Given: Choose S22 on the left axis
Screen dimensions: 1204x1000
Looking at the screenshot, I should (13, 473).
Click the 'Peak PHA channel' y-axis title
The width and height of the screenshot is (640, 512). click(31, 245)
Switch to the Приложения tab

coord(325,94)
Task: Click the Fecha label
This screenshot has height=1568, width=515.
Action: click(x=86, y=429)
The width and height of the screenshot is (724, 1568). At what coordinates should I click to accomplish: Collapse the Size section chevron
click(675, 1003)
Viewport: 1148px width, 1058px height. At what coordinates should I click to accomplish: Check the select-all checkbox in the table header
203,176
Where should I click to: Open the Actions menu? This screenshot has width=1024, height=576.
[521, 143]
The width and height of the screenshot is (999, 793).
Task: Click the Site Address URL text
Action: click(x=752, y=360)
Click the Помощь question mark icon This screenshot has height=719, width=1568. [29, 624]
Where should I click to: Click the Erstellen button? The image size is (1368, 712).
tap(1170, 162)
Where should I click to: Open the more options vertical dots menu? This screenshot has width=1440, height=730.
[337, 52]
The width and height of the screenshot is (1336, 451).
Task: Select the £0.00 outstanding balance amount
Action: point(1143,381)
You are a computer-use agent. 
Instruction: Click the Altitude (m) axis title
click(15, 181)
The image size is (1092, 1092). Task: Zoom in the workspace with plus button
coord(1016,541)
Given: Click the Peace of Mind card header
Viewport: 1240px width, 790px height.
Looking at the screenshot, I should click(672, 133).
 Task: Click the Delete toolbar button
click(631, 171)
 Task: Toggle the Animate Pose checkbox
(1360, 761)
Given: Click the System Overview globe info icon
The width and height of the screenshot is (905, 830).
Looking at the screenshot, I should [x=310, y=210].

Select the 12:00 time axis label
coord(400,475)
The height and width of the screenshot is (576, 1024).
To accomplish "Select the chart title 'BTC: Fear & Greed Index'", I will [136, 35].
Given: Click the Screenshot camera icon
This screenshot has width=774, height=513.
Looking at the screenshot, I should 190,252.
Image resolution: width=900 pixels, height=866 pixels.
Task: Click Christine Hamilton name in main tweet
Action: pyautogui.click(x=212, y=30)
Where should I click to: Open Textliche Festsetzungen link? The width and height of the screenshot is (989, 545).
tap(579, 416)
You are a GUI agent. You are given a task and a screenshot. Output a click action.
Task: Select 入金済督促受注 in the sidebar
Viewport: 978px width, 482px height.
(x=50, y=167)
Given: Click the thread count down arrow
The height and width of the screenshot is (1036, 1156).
★ ★ ★ ★
ACTION ITEM: Output every entry exactly.

TASK SOLUTION:
Given: Choose S22 on the left axis
Screen dimensions: 1204x1000
Looking at the screenshot, I should (13, 473).
Click the 'Peak PHA channel' y-axis title
The width and height of the screenshot is (640, 512). click(31, 245)
Switch to the Приложения tab

coord(325,94)
Task: Click the Fecha label
This screenshot has height=1568, width=515.
Action: click(x=86, y=429)
The width and height of the screenshot is (724, 1568). At what coordinates should I click to accomplish: Collapse the Size section chevron
click(675, 1003)
Viewport: 1148px width, 1058px height. At what coordinates should I click to accomplish: Check the select-all checkbox in the table header
203,176
Where should I click to: Open the Actions menu? This screenshot has width=1024, height=576.
[521, 143]
The width and height of the screenshot is (999, 793).
Task: Click the Site Address URL text
Action: click(x=752, y=360)
Click the Помощь question mark icon This screenshot has height=719, width=1568. [29, 624]
Where should I click to: Click the Erstellen button? The image size is (1368, 712).
tap(1170, 162)
Where should I click to: Open the more options vertical dots menu? This screenshot has width=1440, height=730.
[337, 52]
The width and height of the screenshot is (1336, 451).
Task: Select the £0.00 outstanding balance amount
Action: point(1143,381)
You are a computer-use agent. 
Instruction: Click the Altitude (m) axis title
click(15, 181)
The image size is (1092, 1092). Task: Zoom in the workspace with plus button
coord(1016,541)
Given: Click the Peace of Mind card header
Viewport: 1240px width, 790px height.
Looking at the screenshot, I should click(672, 133).
 Task: Click the Delete toolbar button
click(631, 171)
 Task: Toggle the Animate Pose checkbox
(1360, 761)
Given: Click the System Overview globe info icon
The width and height of the screenshot is (905, 830).
Looking at the screenshot, I should [x=310, y=210].

Select the 12:00 time axis label
coord(400,475)
The height and width of the screenshot is (576, 1024).
To accomplish "Select the chart title 'BTC: Fear & Greed Index'", I will [136, 35].
Given: Click the Screenshot camera icon
This screenshot has width=774, height=513.
Looking at the screenshot, I should 190,252.
Image resolution: width=900 pixels, height=866 pixels.
Task: Click Christine Hamilton name in main tweet
Action: pyautogui.click(x=212, y=30)
Where should I click to: Open Textliche Festsetzungen link? The width and height of the screenshot is (989, 545).
tap(579, 416)
You are a GUI agent. You are given a task and a screenshot. Output a click action.
Task: Select 入金済督促受注 in the sidebar
Viewport: 978px width, 482px height.
(x=50, y=167)
Given: Click the thread count down arrow
The height and width of the screenshot is (1036, 1156).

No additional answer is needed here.